LAWS(PVC)-1912-8-70

THATHARA NANNABHA CHETTY Vs. KUPPAL KRISHNAMMAL

Decided On August 20, 1912
THATHARA NANNABHA CHETTY Appellant
V/S
KUPPAL KRISHNAMMAL Respondents

JUDGEMENT

(1.) THE first point taken in this appeal, is that the appellant is entitled to treat the decree in appeal as substituting a corresponding date for the actual date in the original decree and reliance is placed on the decision of the Privy Council in Bhup Indar Bahadur Singh v. Bijai Bahadur Singh 23 A. 152 : 2 Bom. L.R. 978 : 10 M.L.J. 290 : 5 C.W.N. 52 : 27 I.A. 209. That case does not, however, lay down such a principle.
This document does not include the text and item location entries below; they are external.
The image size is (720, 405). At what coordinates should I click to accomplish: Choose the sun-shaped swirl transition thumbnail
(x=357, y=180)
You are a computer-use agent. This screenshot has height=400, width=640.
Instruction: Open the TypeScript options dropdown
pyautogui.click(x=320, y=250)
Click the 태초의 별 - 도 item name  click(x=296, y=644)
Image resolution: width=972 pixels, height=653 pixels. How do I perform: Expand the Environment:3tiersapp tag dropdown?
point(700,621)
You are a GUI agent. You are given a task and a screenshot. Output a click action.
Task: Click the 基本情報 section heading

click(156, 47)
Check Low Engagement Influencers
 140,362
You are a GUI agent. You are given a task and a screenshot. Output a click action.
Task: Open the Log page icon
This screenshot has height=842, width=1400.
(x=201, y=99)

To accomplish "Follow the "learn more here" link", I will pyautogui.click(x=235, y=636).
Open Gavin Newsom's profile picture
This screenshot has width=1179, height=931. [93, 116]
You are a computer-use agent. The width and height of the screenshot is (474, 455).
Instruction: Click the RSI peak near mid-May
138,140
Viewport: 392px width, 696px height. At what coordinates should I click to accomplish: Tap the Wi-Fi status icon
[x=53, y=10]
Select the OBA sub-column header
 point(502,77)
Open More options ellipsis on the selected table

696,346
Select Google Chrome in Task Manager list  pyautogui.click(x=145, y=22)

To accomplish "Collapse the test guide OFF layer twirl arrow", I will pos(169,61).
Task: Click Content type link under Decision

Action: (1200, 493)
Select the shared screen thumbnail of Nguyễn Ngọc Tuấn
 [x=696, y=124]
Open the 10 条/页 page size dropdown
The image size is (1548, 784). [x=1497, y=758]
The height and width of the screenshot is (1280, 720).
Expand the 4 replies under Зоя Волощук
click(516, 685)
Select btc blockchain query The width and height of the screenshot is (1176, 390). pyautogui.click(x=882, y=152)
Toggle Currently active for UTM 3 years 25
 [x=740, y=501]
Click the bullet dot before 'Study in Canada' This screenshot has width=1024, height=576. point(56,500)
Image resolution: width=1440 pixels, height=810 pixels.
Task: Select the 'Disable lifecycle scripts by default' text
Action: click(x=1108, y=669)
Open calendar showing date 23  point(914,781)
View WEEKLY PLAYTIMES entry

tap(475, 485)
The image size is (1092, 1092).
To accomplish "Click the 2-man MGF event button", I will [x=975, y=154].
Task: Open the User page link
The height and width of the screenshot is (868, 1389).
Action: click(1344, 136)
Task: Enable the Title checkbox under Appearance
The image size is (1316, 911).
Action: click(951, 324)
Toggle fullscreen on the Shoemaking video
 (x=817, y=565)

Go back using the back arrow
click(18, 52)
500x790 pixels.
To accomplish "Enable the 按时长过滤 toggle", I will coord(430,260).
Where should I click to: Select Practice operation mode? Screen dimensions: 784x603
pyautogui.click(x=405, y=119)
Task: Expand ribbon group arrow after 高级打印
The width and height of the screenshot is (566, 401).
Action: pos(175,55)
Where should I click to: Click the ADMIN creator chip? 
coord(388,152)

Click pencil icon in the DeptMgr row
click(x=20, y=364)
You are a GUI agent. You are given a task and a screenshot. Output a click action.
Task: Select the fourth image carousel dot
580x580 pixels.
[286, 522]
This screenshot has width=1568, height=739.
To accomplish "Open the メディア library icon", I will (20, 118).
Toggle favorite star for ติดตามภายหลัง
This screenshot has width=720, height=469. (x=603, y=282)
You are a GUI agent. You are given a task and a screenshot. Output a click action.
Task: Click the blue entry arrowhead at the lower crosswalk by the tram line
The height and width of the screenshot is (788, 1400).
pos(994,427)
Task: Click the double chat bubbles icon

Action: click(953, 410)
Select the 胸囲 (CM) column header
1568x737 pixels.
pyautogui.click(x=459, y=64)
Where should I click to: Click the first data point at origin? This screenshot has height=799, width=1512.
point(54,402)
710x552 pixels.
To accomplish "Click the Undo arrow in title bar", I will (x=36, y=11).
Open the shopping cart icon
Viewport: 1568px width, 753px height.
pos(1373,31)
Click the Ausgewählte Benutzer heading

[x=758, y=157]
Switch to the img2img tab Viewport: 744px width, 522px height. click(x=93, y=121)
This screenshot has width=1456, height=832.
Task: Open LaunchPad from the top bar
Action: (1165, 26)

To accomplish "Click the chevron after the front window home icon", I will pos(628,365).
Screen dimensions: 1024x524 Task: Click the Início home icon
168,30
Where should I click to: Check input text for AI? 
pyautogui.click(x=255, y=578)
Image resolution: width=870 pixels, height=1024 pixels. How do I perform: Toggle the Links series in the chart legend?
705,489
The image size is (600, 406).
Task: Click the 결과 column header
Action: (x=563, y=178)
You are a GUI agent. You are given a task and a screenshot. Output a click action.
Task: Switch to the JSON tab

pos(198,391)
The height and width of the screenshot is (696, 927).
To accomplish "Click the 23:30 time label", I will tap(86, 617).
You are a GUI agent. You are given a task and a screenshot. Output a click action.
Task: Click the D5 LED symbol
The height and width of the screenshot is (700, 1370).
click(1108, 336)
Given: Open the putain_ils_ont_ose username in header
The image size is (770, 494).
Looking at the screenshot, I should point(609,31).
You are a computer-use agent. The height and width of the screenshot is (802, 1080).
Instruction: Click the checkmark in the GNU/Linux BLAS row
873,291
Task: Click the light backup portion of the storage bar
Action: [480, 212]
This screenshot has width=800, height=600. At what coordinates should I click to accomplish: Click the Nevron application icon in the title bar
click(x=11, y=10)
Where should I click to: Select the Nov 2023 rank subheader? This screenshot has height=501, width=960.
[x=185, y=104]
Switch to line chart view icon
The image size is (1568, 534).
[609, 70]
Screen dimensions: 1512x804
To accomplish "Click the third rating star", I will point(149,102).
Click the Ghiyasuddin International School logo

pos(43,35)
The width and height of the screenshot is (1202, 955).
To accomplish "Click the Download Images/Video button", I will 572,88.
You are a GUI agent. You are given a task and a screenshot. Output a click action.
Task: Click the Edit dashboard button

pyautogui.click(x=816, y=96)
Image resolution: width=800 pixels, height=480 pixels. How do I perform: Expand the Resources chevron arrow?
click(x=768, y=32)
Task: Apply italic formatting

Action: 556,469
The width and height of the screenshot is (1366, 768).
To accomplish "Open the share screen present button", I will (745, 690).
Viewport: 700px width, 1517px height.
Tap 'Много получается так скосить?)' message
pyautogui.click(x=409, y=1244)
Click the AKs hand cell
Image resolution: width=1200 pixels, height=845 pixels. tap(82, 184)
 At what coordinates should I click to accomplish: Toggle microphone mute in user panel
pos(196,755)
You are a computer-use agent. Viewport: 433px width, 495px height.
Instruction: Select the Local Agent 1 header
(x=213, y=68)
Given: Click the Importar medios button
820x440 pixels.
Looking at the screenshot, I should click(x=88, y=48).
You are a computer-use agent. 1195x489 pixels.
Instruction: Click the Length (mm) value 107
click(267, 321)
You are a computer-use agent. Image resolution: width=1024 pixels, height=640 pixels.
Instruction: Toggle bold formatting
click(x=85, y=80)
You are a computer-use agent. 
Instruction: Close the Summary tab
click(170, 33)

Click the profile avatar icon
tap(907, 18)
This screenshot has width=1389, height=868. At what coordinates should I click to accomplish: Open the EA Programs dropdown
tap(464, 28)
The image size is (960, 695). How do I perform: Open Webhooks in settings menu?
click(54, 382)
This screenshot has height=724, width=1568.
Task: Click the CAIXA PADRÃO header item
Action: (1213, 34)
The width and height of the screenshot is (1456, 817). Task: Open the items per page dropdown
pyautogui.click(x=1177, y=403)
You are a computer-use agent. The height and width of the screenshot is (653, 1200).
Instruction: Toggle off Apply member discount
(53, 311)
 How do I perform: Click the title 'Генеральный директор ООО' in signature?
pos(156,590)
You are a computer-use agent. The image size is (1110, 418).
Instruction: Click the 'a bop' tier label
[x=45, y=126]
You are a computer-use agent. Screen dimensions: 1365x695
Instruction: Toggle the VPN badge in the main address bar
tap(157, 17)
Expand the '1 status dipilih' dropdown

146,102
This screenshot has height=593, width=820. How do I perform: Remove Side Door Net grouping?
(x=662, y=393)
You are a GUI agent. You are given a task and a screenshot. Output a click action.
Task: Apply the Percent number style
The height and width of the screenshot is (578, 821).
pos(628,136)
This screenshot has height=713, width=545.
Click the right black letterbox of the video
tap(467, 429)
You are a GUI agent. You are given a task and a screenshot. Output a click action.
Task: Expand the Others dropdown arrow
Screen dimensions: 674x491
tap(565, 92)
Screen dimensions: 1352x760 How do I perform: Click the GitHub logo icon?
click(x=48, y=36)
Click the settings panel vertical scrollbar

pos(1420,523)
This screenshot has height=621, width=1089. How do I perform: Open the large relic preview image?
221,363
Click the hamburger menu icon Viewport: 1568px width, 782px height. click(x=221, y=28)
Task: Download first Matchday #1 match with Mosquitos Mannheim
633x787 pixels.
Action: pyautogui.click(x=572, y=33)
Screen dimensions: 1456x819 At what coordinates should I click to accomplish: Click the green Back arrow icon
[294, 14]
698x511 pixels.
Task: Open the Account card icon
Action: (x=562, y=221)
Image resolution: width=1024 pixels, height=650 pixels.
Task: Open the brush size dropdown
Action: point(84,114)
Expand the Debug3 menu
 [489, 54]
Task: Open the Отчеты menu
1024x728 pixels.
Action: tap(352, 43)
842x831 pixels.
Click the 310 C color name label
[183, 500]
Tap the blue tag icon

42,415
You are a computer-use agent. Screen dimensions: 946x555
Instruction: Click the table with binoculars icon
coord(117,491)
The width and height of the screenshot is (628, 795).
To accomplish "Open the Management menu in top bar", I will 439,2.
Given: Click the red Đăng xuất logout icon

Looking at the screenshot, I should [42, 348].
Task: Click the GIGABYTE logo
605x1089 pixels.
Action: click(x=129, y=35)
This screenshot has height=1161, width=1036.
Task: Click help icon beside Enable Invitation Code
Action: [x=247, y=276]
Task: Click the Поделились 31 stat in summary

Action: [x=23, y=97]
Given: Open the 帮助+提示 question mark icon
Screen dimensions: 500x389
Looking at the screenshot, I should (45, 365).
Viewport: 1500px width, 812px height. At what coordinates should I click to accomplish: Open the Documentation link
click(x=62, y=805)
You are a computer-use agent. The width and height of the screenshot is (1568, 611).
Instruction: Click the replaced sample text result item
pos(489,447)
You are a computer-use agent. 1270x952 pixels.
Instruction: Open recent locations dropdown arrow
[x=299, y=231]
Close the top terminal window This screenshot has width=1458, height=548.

It decides that, where the words "date of the decree" are used in the original decree, those words, after the decree is affirmed, mean the date of the appellate decree. THE case of Ramasawmy Kone v. Sundara Kone 31 M. 28 : 17 M.L.J. 495 : 3 M.L.T. 26 is a clear authority against the appellant and we cannot accept the distinction sought to be made, no trace of this being found in the judgment. To do what we are asked to do would be to alter the decree. It is then suggested that Article 181 of the Limitation Act (IX of 1908), does not apply and reliance is placed on Madhab Moni Dasi v. Pamela Lambart 37 C. 796 : 12 C.L.J. 328 : 6 Ind. Cas. 537. With all respect to the learned Judges, we are unable to see why this limitation should be placed on the plain language of the Article. It is obviously an application under the Civil Procedure Code for it is made under Order XXXIV, Rule 5, which expressly requires an application. We hold that Article 181 applies and that the petition was rightly dismissed.

(2.) THIS appeal is, therefore, dismissed with costs.